> **SHORT TASK**
Turn everything from the line containing "This screenshot has height=812, width=1502." down to the end of the material into a Markdown table with the columns Row and Text. Leave out blank lines.

=== RECORD EXTRACTS ===

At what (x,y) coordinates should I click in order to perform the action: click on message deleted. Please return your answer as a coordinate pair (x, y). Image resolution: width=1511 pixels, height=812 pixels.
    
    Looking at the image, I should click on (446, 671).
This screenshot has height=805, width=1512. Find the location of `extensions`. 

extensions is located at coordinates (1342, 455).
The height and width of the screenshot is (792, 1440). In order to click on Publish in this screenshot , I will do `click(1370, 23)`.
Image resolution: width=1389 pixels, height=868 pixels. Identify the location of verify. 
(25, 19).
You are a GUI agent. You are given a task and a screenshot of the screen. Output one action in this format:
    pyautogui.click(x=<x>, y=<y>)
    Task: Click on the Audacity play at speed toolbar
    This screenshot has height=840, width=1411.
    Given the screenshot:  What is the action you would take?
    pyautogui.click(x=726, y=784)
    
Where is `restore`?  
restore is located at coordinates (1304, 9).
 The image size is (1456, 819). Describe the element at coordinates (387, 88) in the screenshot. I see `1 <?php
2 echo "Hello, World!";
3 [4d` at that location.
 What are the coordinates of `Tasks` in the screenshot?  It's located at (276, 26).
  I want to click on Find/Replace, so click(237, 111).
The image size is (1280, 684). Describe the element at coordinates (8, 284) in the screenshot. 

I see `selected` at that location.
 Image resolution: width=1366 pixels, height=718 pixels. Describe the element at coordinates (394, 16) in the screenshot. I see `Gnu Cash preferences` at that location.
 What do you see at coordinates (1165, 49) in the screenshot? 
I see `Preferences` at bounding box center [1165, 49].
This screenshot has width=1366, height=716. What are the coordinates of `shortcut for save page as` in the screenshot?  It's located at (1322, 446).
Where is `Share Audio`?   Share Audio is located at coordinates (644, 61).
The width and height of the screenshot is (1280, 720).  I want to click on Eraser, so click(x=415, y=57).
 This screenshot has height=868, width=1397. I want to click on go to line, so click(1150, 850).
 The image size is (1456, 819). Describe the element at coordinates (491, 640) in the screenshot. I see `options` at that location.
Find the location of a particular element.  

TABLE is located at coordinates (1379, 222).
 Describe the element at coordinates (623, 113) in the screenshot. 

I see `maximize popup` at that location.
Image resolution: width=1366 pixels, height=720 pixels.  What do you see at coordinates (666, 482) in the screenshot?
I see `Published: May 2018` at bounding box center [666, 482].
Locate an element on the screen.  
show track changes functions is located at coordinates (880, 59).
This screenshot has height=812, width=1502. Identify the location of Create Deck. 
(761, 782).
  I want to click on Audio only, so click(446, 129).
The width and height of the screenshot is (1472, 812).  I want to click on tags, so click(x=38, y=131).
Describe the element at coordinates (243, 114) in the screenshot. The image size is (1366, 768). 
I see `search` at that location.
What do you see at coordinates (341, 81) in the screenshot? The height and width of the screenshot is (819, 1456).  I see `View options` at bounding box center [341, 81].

===

> **TASK ANSWER**
| Row | Text |
|---|---|
| 1 | This screenshot has height=812, width=1502. Identify the location of Create Deck.  |
| 2 | (761, 782). |
| 3 |   I want to click on Audio only, so click(446, 129). |
| 4 | The width and height of the screenshot is (1472, 812).  I want to click on tags, so click(x=38, y=131). |
| 5 | Describe the element at coordinates (243, 114) in the screenshot. The image size is (1366, 768).  |
| 6 | I see `search` at that location. |
| 7 | What do you see at coordinates (341, 81) in the screenshot? The height and width of the screenshot is (819, 1456).  I see `View options` at bounding box center [341, 81]. |